Karzai will not only benefit from his alliances with the warlords, but his ability to use the state apparatus to assist his campaign. In the last election in 2005, he blatantly awarded development projects to areas where he needed to consolidate support. The state-owned media gave him biased coverage and 75 percent of air time.

If these factors are not sufficient to guarantee Karzai’s victory, there is ample opportunity for wholesale fraud. A report this month by the International Crisis Group (ICG) pointed to the scale on which it may take place. Over 17 million voting cards have been issued in a country where half the population of 30 million is under the voting age, vast areas are under the control of the Taliban and women are culturally pressured not to participate.

In other words, a large number of people are likely to hold multiple cards. In the eastern province of Nuristan, for example, which has an estimated adult population of 130,000 and a large Taliban presence, there are 443,000 registered voters. The adult population of approximately 130,000 in the Tajik province of Panjshir has spawned 190,000 registered voters.

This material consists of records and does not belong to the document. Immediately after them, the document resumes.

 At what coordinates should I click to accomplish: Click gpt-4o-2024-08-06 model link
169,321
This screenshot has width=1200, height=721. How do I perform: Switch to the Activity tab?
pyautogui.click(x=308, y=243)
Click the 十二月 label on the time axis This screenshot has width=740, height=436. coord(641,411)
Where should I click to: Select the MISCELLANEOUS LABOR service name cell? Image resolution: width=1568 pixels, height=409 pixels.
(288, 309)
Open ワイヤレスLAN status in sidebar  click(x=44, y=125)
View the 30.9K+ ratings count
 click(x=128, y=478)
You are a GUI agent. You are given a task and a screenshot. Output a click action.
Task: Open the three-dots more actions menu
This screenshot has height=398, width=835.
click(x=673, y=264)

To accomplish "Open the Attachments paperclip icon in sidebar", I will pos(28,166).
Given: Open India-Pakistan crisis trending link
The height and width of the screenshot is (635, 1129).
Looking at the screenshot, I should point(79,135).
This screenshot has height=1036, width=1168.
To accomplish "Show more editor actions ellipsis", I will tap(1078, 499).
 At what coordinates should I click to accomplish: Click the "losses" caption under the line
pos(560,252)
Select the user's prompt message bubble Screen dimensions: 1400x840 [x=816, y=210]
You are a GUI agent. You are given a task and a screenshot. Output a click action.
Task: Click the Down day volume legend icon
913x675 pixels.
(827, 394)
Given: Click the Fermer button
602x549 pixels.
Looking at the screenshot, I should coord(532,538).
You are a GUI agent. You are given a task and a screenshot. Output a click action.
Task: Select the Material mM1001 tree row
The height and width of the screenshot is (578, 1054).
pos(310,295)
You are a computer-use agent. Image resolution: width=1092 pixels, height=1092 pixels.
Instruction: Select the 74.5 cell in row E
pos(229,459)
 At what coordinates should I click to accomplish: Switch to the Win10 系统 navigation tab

Tens of thousands of women are believed to have been registered to vote via their husbands or male relatives. The men will use the women’s cards to cast additional votes, with the knowledge and acquiescence of local ballot officials. According to the ICG, the female turnout in Paktika province in the 2005 elections was so “unbelievably high” that the figures were never officially released.

On February 1, Barack Obama remarked in an interview that the US could not “rebuild Afghanistan into a Jeffersonian democracy”. An accurate and honest statement would have been that his administration’s only concern is that the Afghan government is subservient to American imperialist interests.

In the final analysis, the August 20 elections in Afghanistan are being held only to sustain the fiction in the US and NATO countries that the war has some noble agenda, not the predatory motive of geo-political control over strategic territory in resource-rich Central Asia. The result will have no credibility or legitimacy.